SEO-Report-Vorlage: Das Format, das Kunden und Teams wirklich lesen

Eine kostenlose SEO-Report-Vorlage mit echten Abschnitten, einem ausgearbeiteten Beispiel und der Trennung von Kunden- und internen Reports, die die meisten Vorlagen auslassen.

Junaid Khalid
11 min read

Die meisten SEO-Report-Vorlagen sind eine Liste aus Kennzahlenkästchen ohne Anleitung dazu, was man über sie sagen soll. Am Ende halten Sie ein PDF voller Zahlen in der Hand, und der Kunde fragt im Gespräch trotzdem: "Ist das jetzt gut oder schlecht?"

Dies ist eine seo report vorlage, die andersherum aufgebaut ist: Jeder Abschnitt existiert, um eine bestimmte Frage zu beantworten, die jemand tatsächlich stellen wird, sei es ein Kunde, der seinen Retainer prüft, oder Ihr eigenes Team, das eine Seite kontrolliert, deren Verbesserung Sie zugesagt haben. Kopieren Sie die Struktur unten, füllen Sie sie mit Ihren eigenen Zahlen, und Sie erhalten einen Report, der sich wie eine Erklärung liest statt wie ein Datenexport.

Was eine SEO-Report-Vorlage wirklich leisten muss

Ein SEO-Report hat genau eine Aufgabe: zu belegen, dass die Arbeit Ergebnisse liefert, oder klar zu zeigen, warum das noch nicht der Fall ist. Alles in der folgenden Vorlage dient dieser einen Aufgabe. Wenn ein Abschnitt nicht dabei hilft, die Frage "Funktioniert das?" zu beantworten, streichen Sie ihn.

Das bedeutet, eine gute Vorlage muss drei Dinge gleichzeitig leisten:

  • Den Trend zeigen, nicht nur die Momentaufnahme (ein einzelner Datenmonat sagt für sich genommen fast nichts aus).
  • Rankingveränderungen mit etwas verknüpfen, das den Leser interessiert: Traffic, Leads, Umsatz, nicht nur Positionszahlen.
  • In klarer Sprache sagen, was Sie als Nächstes tun und warum.

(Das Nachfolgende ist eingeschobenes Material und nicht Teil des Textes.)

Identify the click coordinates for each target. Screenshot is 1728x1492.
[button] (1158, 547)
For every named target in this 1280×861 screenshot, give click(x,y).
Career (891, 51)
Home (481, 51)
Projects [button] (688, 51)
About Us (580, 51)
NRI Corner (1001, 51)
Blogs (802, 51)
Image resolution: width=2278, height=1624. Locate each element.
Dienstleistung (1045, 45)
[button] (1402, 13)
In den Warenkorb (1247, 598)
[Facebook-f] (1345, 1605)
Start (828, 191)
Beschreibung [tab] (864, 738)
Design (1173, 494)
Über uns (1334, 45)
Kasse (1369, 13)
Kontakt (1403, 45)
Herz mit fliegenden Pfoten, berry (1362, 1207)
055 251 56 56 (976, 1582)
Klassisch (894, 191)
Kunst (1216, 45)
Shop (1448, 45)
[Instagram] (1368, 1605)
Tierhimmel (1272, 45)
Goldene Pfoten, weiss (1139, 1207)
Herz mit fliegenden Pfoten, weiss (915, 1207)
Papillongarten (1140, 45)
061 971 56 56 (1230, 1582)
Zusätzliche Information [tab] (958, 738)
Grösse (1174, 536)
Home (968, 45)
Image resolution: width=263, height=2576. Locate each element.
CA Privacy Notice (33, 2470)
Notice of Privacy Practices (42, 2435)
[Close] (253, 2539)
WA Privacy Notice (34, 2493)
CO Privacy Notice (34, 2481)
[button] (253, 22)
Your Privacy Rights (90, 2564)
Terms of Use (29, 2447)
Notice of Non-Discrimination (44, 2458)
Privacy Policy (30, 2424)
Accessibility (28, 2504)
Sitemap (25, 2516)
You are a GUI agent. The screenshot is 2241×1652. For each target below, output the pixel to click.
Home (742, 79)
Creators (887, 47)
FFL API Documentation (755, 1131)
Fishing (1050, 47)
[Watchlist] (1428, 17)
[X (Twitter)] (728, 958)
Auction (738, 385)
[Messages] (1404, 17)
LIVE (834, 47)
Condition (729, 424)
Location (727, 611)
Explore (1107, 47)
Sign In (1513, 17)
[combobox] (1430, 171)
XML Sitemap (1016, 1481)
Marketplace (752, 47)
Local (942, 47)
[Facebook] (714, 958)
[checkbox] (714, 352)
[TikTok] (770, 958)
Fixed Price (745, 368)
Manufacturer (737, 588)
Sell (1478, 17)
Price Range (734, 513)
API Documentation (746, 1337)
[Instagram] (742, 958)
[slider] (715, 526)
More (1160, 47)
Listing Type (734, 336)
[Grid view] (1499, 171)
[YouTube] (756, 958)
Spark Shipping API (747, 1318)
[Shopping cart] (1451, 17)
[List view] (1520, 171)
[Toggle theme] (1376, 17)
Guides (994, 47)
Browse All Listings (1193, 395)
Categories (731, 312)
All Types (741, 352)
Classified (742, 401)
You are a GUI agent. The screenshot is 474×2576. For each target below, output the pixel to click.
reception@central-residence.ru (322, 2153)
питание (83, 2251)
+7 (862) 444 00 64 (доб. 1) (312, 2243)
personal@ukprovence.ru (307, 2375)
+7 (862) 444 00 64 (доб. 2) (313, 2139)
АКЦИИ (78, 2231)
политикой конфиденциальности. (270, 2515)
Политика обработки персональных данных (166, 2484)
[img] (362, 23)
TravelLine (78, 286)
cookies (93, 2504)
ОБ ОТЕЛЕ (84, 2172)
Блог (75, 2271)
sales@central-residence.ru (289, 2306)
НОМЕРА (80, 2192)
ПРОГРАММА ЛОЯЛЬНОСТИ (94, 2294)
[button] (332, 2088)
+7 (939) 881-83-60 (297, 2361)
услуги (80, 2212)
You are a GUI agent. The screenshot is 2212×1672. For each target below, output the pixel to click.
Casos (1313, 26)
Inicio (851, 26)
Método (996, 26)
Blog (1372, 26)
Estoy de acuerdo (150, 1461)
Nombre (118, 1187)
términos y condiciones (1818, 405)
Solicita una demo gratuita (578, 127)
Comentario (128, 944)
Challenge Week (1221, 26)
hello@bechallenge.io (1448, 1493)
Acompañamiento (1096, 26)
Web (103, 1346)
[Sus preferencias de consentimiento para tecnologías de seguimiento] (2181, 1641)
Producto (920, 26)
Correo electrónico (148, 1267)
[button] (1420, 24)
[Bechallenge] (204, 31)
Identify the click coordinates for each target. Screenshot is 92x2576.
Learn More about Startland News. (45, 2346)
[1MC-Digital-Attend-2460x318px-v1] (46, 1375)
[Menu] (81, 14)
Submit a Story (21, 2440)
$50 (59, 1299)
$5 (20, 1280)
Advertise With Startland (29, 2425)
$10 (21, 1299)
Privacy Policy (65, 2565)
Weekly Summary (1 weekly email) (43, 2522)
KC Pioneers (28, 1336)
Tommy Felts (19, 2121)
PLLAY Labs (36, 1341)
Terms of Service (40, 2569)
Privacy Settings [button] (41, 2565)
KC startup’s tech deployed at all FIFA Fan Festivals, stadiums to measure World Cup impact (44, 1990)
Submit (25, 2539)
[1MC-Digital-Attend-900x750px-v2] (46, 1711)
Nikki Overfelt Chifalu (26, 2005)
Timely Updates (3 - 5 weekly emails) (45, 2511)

Die meisten Vorlagen, die Sie online finden, sind Dashboard-Screenshots mit Widget-Namen. Für internes Monitoring sind sie in Ordnung. Sie fallen in dem Moment auseinander, in dem ein Kunde oder ein Stakeholder, der mit SEO nicht vertraut ist, die Datei öffnet und raten muss, was "Impressionen" oder "durchschnittliche Position" für sein Geschäft bedeuten.

Die SEO-Report-Vorlage, Abschnitt für Abschnitt

Hier ist die Struktur. Verwenden Sie alle sechs Abschnitte für einen Kundenreport; interne Teams können in der Regel die zusammenfassende Erzählung überspringen und direkt zu den Daten springen (mehr zu dieser Trennung weiter unten).

1. Zusammenfassung fürs Management (3 bis 5 Sätze, immer zuerst)

Dies ist der einzige Teil, der garantiert vollständig gelesen wird. Schreiben Sie ihn zuletzt, nachdem Sie sich die Daten angesehen haben, und beantworten Sie drei Fragen direkt:

  • Was ist in diesem Zeitraum passiert (rauf, runter, unverändert, und um wie viel)?
  • Was hat es verursacht (ein konkreter Fix, ein Google-Update, Saisonalität, ein Schachzug der Konkurrenz)?
  • Was tun Sie als Nächstes?

Beispiel: "Der organische Traffic ist im Monatsvergleich um 18 % gestiegen, nachdem wir die Seite /pricing neu geschrieben und drei Seiten repariert haben, die aus den Top 10 gefallen waren. Zwei Seiten sinken weiterhin und sind für nächste Woche für eine Content-Auffrischung eingeplant."

2. Trend bei organischem Traffic und Rankings

Ein Linien- oder Balkendiagramm über mindestens die letzten 3 Monate, idealerweise 6 bis 12 für den Kontext. Enthalten sein sollten:

  • Organische Sitzungen oder Klicks (aus der Google Search Console oder GA4)
  • Durchschnittliche Position für die 10 bis 20 Keywords, die am wichtigsten sind, nicht für jedes getrackte Keyword
  • Impressionen, damit ein Rankinggewinn, der sich noch nicht in Klicks niedergeschlagen hat, trotzdem als Fortschritt sichtbar wird

Verzichten Sie nach Möglichkeit auf die reine 90-Tage-Ansicht. Ein einzelnes Quartal kann wie eine Krise oder wie ein Wunder aussehen, je nachdem, was im Quartal davor passiert ist; eine längere Trendlinie verhindert sowohl Fehlalarme als auch falsche Zuversicht.

3. Keyword-Performance (Gewinner, Verlierer und Beinahe-Treffer)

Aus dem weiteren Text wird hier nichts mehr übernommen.